What you have to do – Pull out each of the following lines word for word, omitting the pictures from your answer.

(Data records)
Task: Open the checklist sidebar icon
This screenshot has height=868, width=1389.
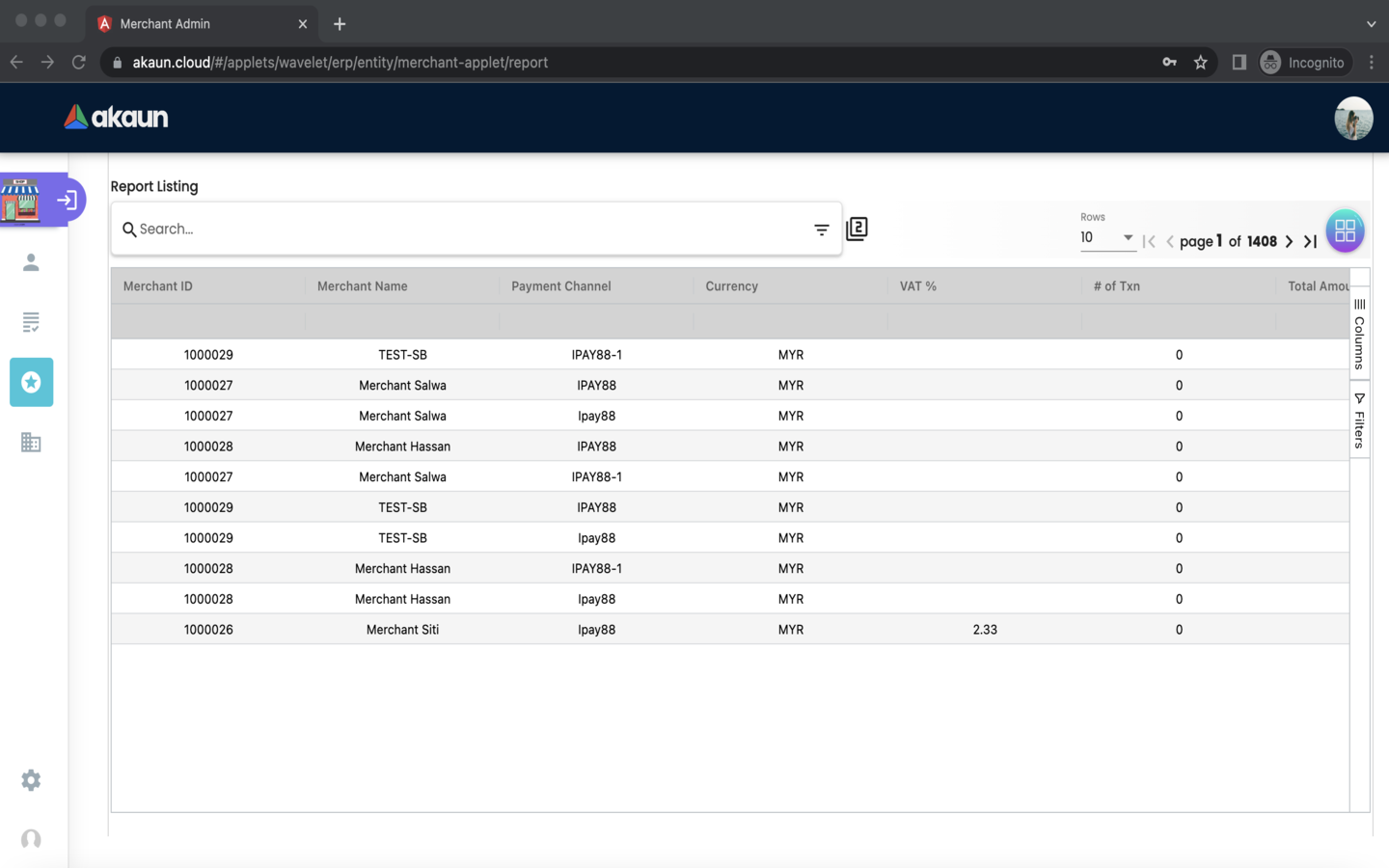Action: pos(31,322)
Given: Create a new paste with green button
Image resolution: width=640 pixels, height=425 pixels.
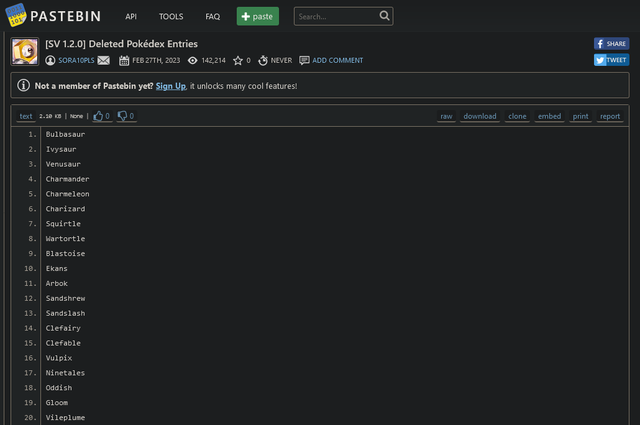Looking at the screenshot, I should [x=258, y=16].
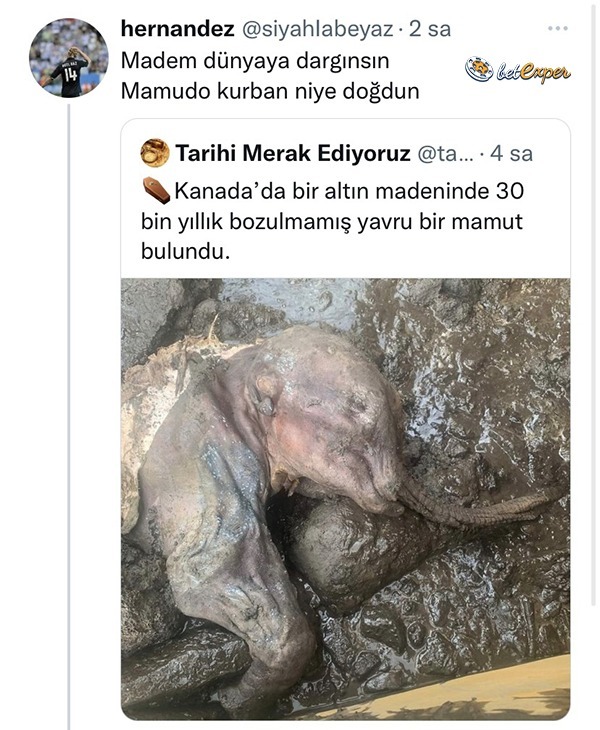Viewport: 600px width, 730px height.
Task: Open the hernandez display name link
Action: coord(177,29)

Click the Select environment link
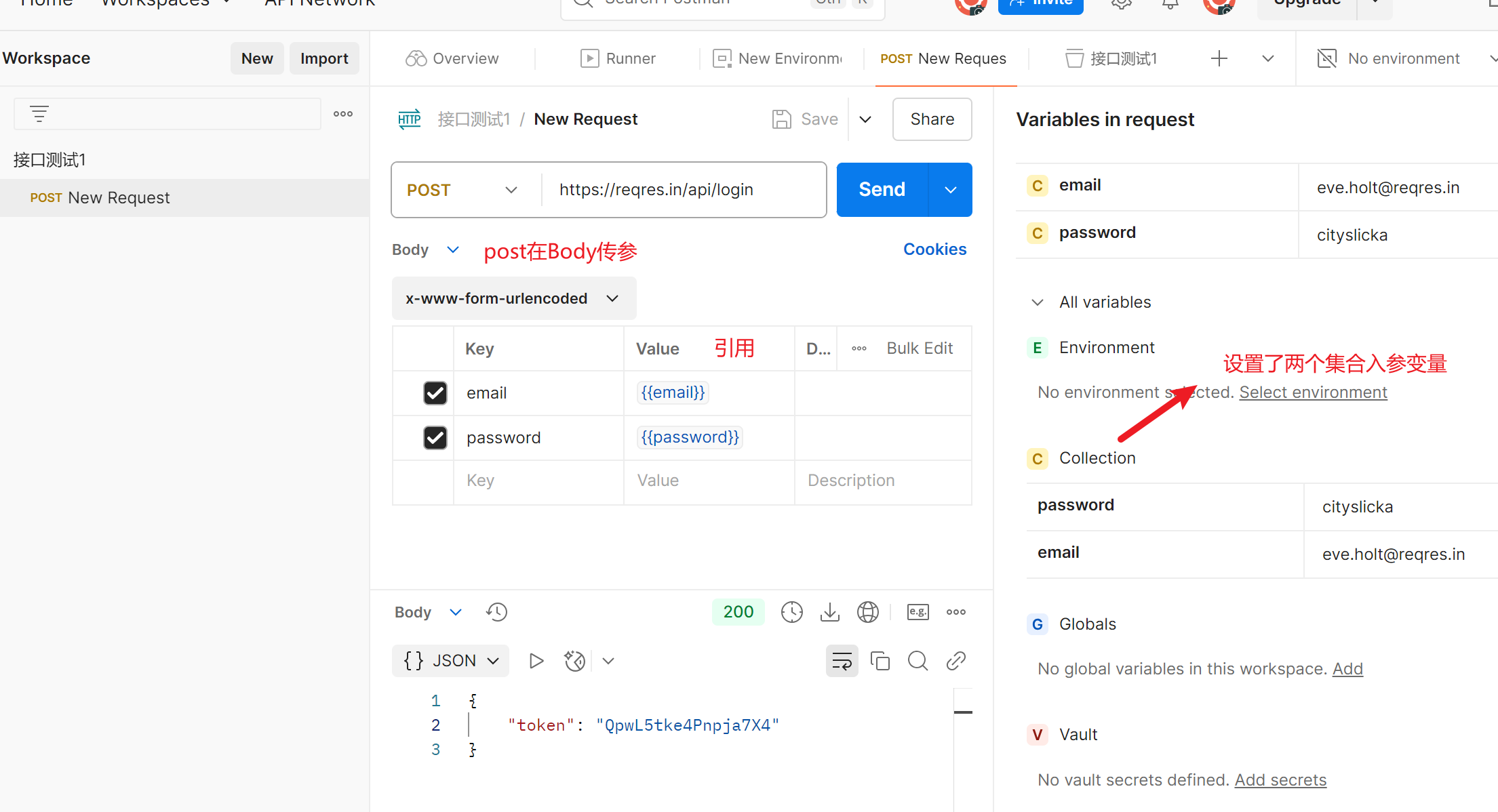coord(1313,392)
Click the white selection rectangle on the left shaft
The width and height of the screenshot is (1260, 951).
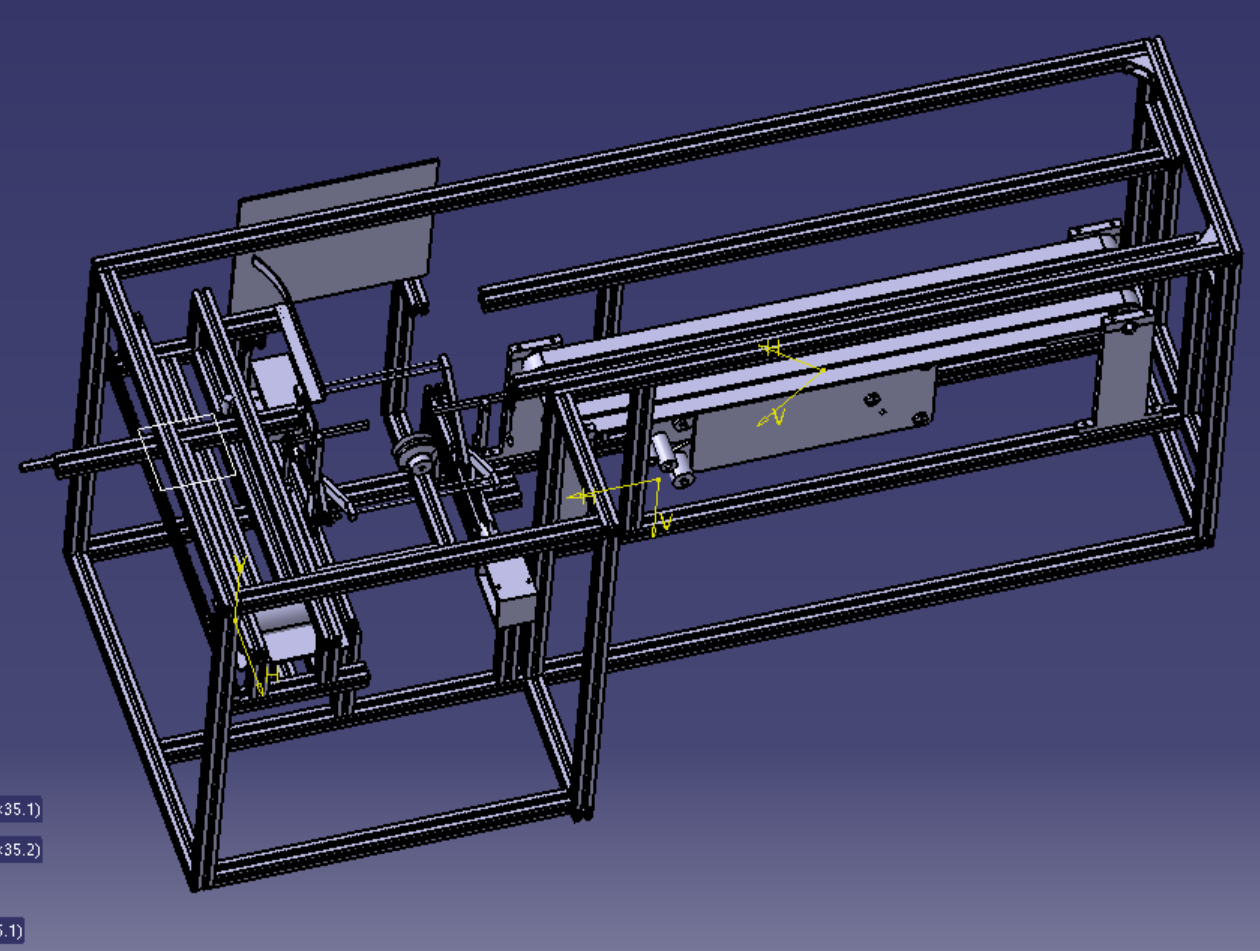[x=188, y=455]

The result –
Task: Open the checklist sidebar icon
This screenshot has height=868, width=1389.
Action: pos(31,322)
Given: Create a new paste with green button
Image resolution: width=640 pixels, height=425 pixels.
Looking at the screenshot, I should [x=258, y=16].
Viewport: 600px width, 730px height.
Task: Open the hernandez display name link
Action: coord(177,29)

Click the Select environment link
coord(1313,392)
Click the white selection rectangle on the left shaft
The width and height of the screenshot is (1260, 951).
[x=188, y=455]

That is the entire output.